Exercise instructions:
Search the records below for the string "Programmes" and copy each line where it turns up.

Data excerpts:
_ _ _ _ _
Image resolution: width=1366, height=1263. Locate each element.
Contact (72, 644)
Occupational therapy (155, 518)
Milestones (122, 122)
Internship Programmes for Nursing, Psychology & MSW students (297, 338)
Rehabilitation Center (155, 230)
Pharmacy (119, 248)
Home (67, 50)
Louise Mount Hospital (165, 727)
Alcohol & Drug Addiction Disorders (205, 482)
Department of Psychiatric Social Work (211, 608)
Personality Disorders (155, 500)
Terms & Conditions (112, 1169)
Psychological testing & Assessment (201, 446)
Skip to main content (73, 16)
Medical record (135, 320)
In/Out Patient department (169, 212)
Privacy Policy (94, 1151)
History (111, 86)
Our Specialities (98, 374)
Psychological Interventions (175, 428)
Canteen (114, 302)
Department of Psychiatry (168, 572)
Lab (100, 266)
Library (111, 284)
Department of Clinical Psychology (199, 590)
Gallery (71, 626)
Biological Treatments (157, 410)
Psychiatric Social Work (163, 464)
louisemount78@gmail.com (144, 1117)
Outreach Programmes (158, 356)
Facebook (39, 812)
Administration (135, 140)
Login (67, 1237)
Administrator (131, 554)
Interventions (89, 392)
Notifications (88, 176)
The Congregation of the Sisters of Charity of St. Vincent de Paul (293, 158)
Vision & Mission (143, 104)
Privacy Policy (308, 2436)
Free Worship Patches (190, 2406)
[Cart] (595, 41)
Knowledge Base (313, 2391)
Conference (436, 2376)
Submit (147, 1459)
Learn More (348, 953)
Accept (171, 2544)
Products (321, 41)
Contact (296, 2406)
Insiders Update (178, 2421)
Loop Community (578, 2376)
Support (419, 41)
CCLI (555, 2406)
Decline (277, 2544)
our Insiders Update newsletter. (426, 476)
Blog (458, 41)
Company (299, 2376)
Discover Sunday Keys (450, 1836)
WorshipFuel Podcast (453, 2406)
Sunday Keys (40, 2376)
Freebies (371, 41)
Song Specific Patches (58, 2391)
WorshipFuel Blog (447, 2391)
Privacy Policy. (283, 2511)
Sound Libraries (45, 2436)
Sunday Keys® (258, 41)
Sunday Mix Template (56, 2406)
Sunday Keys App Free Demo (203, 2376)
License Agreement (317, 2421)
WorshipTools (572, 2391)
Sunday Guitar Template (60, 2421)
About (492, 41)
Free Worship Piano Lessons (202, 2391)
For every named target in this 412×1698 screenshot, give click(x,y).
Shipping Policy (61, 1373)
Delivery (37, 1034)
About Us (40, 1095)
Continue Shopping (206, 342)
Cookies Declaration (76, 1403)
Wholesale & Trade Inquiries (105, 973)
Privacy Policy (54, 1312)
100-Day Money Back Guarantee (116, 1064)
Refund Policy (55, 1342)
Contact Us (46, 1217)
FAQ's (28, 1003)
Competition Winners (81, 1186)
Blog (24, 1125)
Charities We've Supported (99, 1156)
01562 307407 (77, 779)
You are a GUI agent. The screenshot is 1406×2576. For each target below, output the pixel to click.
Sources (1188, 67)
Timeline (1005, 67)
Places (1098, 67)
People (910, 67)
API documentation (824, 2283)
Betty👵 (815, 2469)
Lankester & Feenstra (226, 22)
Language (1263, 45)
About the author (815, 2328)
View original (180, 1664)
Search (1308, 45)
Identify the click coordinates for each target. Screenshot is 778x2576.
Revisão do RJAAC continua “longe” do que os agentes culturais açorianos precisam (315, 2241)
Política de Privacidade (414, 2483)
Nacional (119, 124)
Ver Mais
_ _ _ _ _
Response box:
Internship Programmes for Nursing, Psychology & MSW students (297, 338)
Outreach Programmes (158, 356)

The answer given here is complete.